As I said in a review of another Holmes anthology, while a parody tries to amuse readers with humorous mockery and succeeds by being deliberately excessive or deliberately defective in one or more of its elements, a pastiche aims to please readers by replicating the chief effects of some enjoyable original work by closely mimicking all or most of its original elements. A successful Holmes pastiche typically must contain (1) an interesting and reasonably plausible problem or puzzle, which is solved in an interesting and reasonably plausible manner by Holmes, (2) characters that are interesting and plausible in the ways they speak and act, especially when they are the original ones invented and used by Conan Doyle, (3) a narrative style that closely approximates the vocabulary and sentence structures of Conan Doyle's stories, (4) settings that are historically and geographically accurate, and (5) an attention to details so that no errors of grammar, word usage, or fact exist that are not easily blamed on Doctor Watson's ineptness. As for the specific discussions that follow, I have avoided giving away any author's plot details or secrets (even stupid ones), and I have not attempted to mention all of the good or bad features of any of the stories.
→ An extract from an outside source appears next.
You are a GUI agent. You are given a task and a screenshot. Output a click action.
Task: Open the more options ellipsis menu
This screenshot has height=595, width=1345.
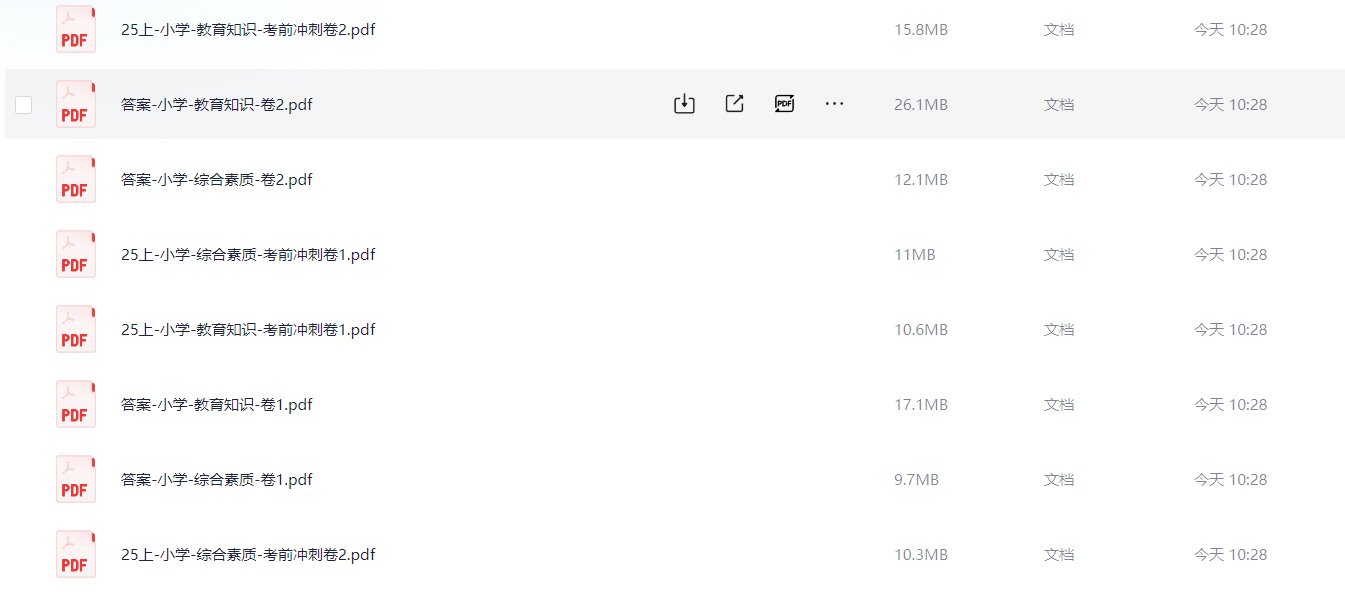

Of the eleven pastiches in this anthology, one struck me as very good: "The Adventure of the Cheshire Cheese" by Jon L. Breen, which has a rather clever puzzle in it involving a sonnet written by a dying man. Only two others deserved to be rated as good, having few shortcomings with respect to the criteria listed above: "The Man from Capetown" by Stuart M. Kaminsky contains a good puzzle but recycles a plot gimmick that Edward Hoch used about 14 years earlier in "The Return of the Speckled Band," while "The Case of the Vampire's Mark" by Bill Crider has a good premise involving Bram Stoker and an effective style but contains a weak, easily solved puzzle.
Three pastiches seemed to be just "so-so" for various reasons: "The Case of the Borderland Dandelions" by Howard Engel is stylistically good but has a puzzle that is easy to solve and overlooks a simple way Holmes could have confirmed one of his surmises instead of relying on a bluff to get a confession; "A Hansom for Mr. Holmes" by Gillian Linscott is skillfully and amusingly narrated by a hansom cab driver but has a very weak plot; and "The Adventure of the Arabian Knight" by Loren D. Estleman brings Sir Richard Burton to Holmes's doorstep with a rather lame problem involving King Tut, which is "solved" when Holmes and Watson commit armed robbery in broad daylight. All of these have serious quality-control problems, and their good elements are undercut by weak or faulty ones.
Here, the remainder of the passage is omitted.